I get emails from my readers on a daily basis. I get offers to drive their personal rides on a weekly basis. I tend to say “No, thank you” for a variety of reasons, mostly because I’m too busy to take on another vehicle. But occasionally, I get the Godfather offer. The kind I can’t refuse.
A couple of weeks ago, I got an email from a reader who had just taken delivery of his 2014 Audi SQ5 – it only had 600 km on it – and was wondering if I’d be interested in reviewing it. I tried to play it cool, but everyone knows I’m an Audi guy. Top it off with an S model, and one that’s brand new to the market to boot, and I couldn’t respond quick enough.
Audi’s S-models are performance-oriented versions of a normal model – in this case, the SQ5 takes the already-lovely Q5 crossover and infuses some S-someness into it.
Pricing: 2014 Audi SQ5
Base price (Progressiv trim): $57,000
Options: $800 Pearl Effect paint; $1000 21″ wheels
A/C tax: $100
Price as tested: $60,895
Under the Hood
The most obvious infusion is under the hood. It sweeps away the base model’s engine options – the aging but still great 2.0T, the hybrid, the fantastic TDI diesel and even the lesser supercharged 3.0 L – and replaces them with a stout supercharged, direct-injection 3.0-litre V6. How stout? 354 horsepower at 6000 RPM and 347 lb.ft of torque at 4000 RPM stout, that’s how stout. All that goodness makes its way through an 8-speed Tiptronic transmission to all four corners via the legendary quattro all-wheel drive.

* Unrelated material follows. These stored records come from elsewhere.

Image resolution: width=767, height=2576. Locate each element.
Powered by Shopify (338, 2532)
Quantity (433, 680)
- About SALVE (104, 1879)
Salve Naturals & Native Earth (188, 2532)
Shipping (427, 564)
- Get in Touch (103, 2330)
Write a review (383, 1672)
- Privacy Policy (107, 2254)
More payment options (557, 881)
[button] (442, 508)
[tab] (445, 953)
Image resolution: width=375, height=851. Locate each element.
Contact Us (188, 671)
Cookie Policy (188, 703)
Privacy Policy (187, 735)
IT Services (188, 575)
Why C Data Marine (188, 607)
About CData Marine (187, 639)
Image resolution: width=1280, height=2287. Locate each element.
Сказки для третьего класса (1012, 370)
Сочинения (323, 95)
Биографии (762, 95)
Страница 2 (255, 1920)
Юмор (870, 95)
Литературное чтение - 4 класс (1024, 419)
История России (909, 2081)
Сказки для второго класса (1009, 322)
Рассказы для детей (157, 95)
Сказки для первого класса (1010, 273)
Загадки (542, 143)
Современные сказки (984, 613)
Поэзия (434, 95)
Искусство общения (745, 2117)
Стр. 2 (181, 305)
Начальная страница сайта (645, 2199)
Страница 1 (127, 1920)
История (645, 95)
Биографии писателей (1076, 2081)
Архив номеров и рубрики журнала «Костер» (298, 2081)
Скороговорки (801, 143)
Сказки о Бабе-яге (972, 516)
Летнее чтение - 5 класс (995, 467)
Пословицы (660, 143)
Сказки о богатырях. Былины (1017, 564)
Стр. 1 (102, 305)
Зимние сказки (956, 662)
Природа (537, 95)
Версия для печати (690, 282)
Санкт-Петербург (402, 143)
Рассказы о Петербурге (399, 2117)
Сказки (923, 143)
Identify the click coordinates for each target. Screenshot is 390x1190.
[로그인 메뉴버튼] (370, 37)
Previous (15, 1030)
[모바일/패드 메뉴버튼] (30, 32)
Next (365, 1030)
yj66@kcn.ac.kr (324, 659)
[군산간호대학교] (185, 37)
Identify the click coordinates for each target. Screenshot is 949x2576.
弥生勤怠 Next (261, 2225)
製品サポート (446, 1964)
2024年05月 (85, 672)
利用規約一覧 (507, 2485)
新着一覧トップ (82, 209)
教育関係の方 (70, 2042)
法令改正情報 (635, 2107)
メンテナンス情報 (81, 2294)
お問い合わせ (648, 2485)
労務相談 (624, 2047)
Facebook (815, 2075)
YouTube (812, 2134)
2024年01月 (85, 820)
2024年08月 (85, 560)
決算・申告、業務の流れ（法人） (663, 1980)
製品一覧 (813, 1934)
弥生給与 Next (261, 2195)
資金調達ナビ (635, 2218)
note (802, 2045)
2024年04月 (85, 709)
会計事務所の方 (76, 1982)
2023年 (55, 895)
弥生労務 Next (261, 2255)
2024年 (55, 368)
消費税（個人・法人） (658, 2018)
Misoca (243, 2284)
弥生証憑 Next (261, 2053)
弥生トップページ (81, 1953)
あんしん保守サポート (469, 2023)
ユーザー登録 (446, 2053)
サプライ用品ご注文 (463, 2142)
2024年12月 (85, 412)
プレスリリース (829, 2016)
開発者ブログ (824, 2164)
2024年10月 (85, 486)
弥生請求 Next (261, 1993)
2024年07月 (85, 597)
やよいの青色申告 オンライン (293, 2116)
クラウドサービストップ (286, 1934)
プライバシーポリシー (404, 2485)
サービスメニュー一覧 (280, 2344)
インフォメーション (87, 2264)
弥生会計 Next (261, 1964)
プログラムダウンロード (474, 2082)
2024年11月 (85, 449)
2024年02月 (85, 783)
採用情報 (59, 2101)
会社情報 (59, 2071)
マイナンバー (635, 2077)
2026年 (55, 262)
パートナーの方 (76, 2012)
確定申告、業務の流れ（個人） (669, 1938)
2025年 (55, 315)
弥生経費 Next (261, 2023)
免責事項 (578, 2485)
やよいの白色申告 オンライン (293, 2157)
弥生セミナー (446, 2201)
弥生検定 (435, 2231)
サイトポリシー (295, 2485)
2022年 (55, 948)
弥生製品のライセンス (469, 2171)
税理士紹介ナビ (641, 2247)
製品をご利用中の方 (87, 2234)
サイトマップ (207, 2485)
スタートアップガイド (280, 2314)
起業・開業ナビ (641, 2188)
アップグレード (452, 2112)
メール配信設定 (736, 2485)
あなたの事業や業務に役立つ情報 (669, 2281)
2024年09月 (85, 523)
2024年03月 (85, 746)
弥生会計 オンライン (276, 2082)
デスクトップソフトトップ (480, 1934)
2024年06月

Obviously fuel economy isn’t the goal here but it does alright – it’s rated at 13.2 L/100 km (18 mpg) in the city and 8.5 L/100 km (28 mpg) on the highway. The owner is averaging 13 L/100 km (18 mpg), and with 1300 km on the odometer when I returned it, this vehicle isn’t nearly broken in yet. Audi always gets fuel tanks right – this one holds 75 litres.
The point with S-models is, as noted, the performance. And perform the SQ5 does. When you fire it up, you are rewarded with an immediate sonorous snarl. It does settle down to a burble after a minute, but at that point, you’re likely rolling. The torque is immediate. I love that, regardless of how you’re driving, the juice is on tap.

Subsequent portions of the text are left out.